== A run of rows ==
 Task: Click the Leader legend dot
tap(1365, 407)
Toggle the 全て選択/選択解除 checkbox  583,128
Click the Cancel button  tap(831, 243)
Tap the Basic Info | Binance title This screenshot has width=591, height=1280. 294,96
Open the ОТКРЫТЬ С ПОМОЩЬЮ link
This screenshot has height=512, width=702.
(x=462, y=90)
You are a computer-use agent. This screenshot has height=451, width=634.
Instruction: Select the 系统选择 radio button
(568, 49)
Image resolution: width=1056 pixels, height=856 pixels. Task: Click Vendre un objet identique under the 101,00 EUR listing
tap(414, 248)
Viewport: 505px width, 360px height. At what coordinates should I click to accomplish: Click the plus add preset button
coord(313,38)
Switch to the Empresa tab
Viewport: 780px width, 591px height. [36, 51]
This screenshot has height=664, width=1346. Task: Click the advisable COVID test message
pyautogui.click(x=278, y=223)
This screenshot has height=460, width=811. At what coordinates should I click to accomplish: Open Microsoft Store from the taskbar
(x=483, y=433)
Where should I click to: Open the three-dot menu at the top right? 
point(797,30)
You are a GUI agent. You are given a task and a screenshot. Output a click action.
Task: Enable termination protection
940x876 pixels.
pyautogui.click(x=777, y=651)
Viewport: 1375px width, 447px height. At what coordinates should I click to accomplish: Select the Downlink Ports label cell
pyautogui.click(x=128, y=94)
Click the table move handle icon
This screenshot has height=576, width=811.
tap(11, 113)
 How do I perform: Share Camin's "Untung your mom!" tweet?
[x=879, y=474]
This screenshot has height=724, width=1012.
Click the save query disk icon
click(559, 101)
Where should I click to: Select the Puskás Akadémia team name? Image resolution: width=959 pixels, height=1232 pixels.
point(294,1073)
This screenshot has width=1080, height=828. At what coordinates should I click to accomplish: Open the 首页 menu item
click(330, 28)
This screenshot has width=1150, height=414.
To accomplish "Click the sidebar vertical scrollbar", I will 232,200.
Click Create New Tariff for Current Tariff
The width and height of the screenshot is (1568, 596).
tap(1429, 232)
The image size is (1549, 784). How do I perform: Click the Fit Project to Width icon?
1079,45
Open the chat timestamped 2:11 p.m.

== What you need to do ==
Copy out the rows word for word, beginning with the line containing "Where should I click to: Select" and continuing through the end of the rows.

== Answer below ==
Where should I click to: Select the Puskás Akadémia team name? Image resolution: width=959 pixels, height=1232 pixels.
point(294,1073)
This screenshot has width=1080, height=828. At what coordinates should I click to accomplish: Open the 首页 menu item
click(330, 28)
This screenshot has width=1150, height=414.
To accomplish "Click the sidebar vertical scrollbar", I will 232,200.
Click Create New Tariff for Current Tariff
The width and height of the screenshot is (1568, 596).
tap(1429, 232)
The image size is (1549, 784). How do I perform: Click the Fit Project to Width icon?
1079,45
Open the chat timestamped 2:11 p.m.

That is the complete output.